Benefiting from their high theoretical capacity and extremely negative potential, lithium metal anodes (LMAs) are considered the "holy grail" in the high-energy all solid-state lithium-metal battery (ASSLMB) industry. However, commercialization of ASSLMBs has been hindered by severe interfacial reactions and the growth of crystalline Li dendrites throughout the cycling process. Here, we successfully suppressed the nucleation and growth of Li crystals by introducing polydopamine (PDA) into Li5.5PS4.5Cl1.5 (LPSCl) electrolyte. After the charging process, a uniformly distributed amorphous Li layer was obtained, accompanied by numerous LiOH nanocrystals. Both experimental observations and theoretical calculations confirmed that the hydroxyl radicals from PDA are crucial for preventing the formation of Li dendrites. In addition, the PDA-coated LPSCl particles facilitate the formation of an organic- inorganic hybrid SEI during electrochemical cycling, thereby reinforcing interfacial mechanical integrity and enhancing Li+ conduction.
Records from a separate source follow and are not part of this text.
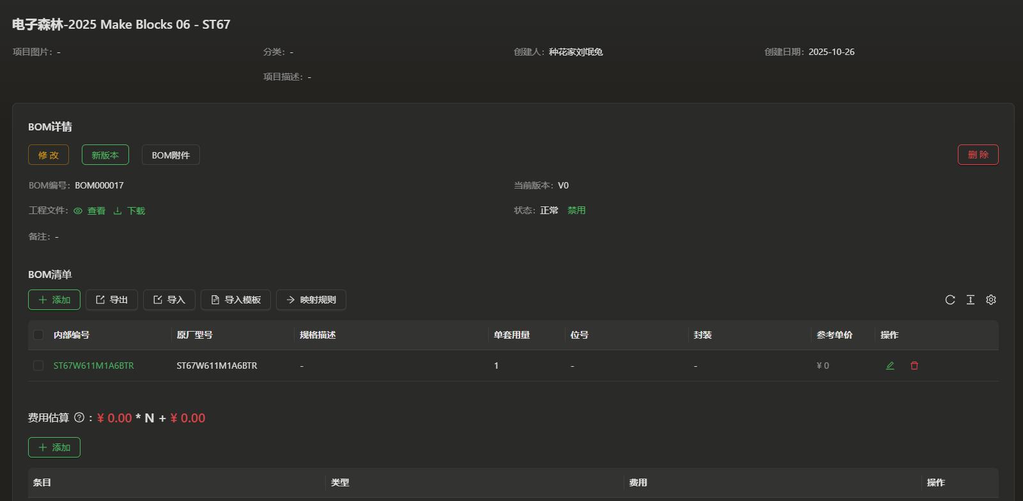Screen dimensions: 1023x501
Task: View the engineering file via 查看
Action: [x=89, y=211]
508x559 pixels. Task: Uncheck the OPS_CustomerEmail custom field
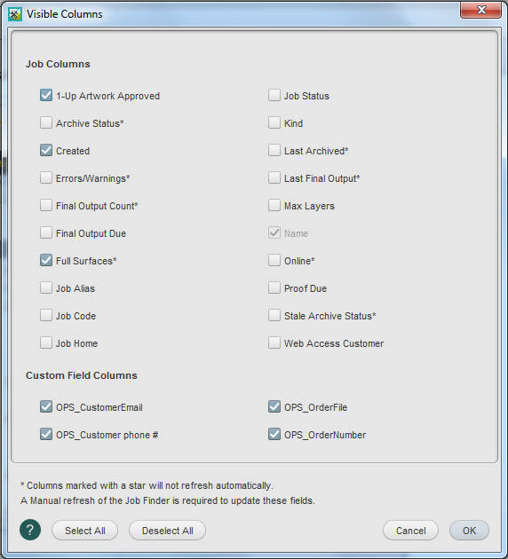[x=46, y=406]
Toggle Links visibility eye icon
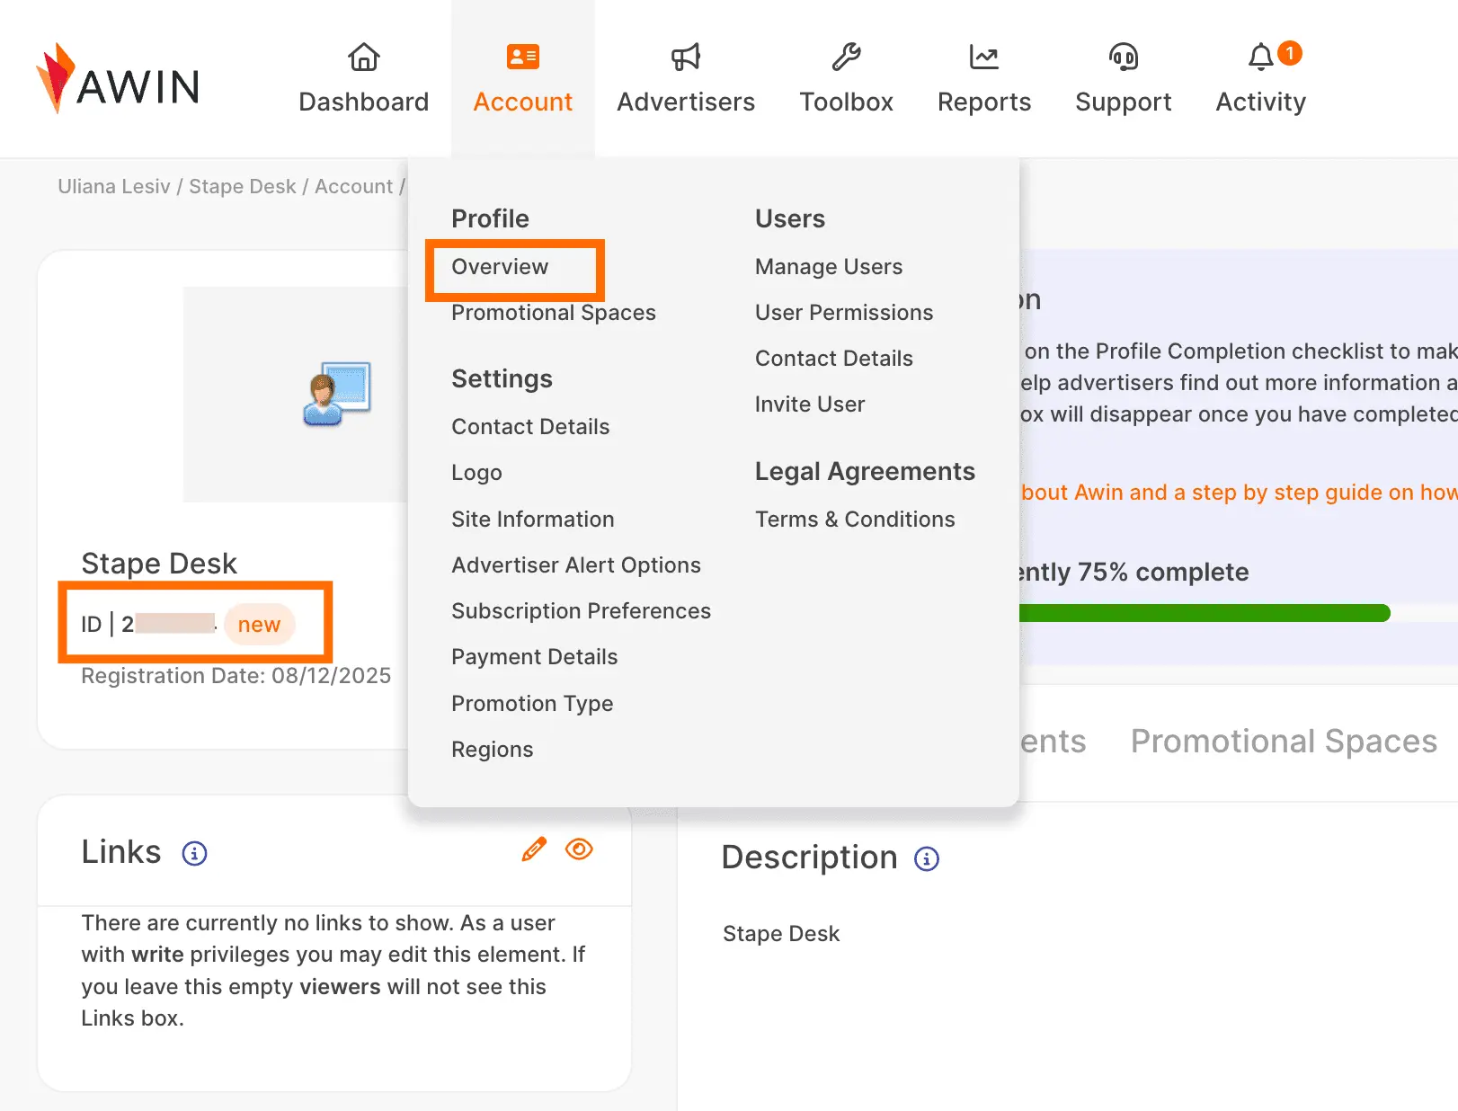 [x=579, y=849]
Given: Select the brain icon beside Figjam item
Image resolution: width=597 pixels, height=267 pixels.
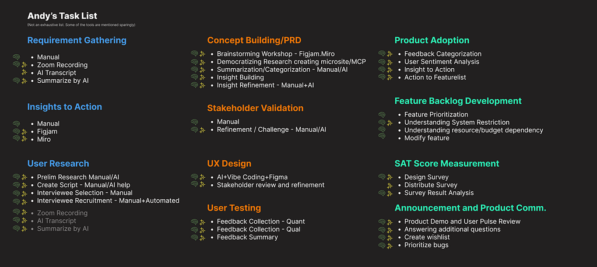Looking at the screenshot, I should tap(16, 131).
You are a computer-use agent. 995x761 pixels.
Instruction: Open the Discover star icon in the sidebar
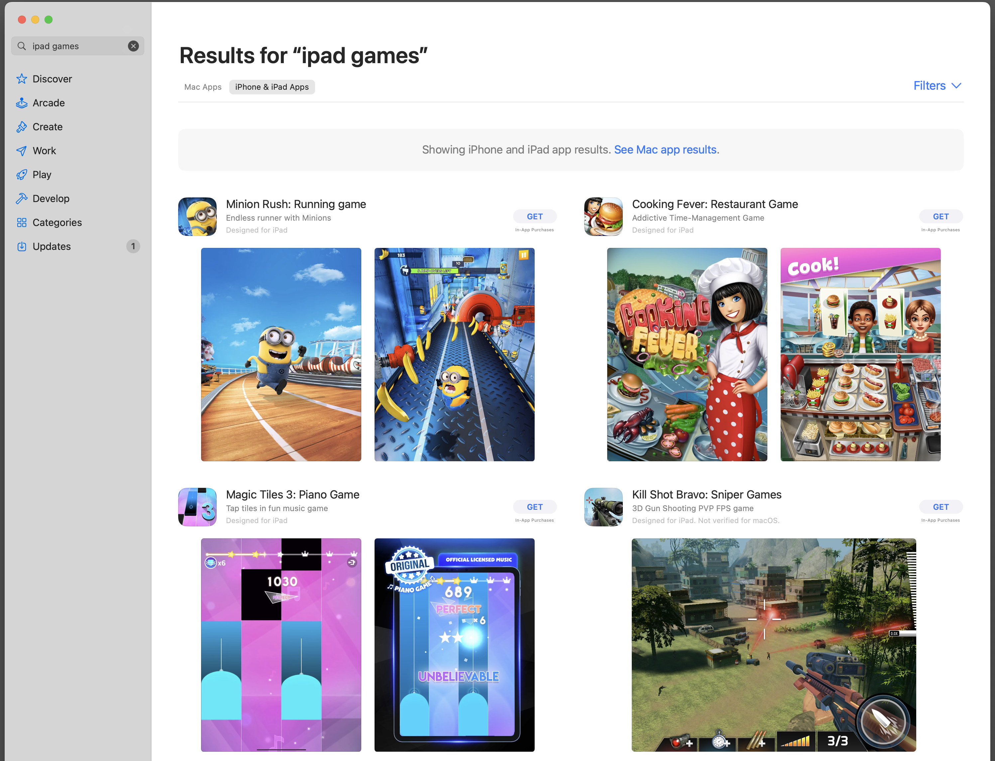[x=21, y=79]
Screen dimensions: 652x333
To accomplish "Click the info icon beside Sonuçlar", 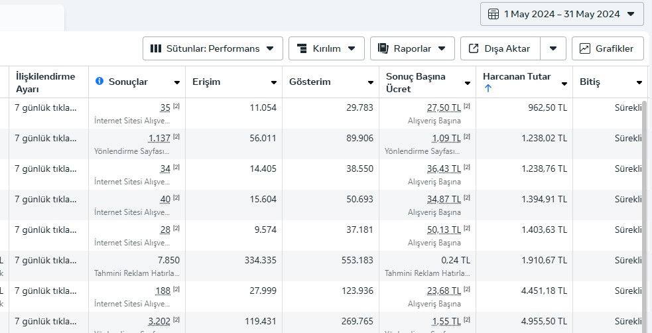I will [99, 82].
Compared to conventional Li batteries, the PDA1 %-LPSCl-based batteries demonstrated superior electrochemical performance over 1000 cycles at a rate of 0.8 C with a capacity retention of 80.0 %. Furthermore, the proposed battery delivers 157.6 mAh g-1 at - 30 degrees C (0.1 C), demonstrating exceptional low-temperature operability. Therefore, this work offers valuable insights for enhancing the performance and reliability of future battery technologies.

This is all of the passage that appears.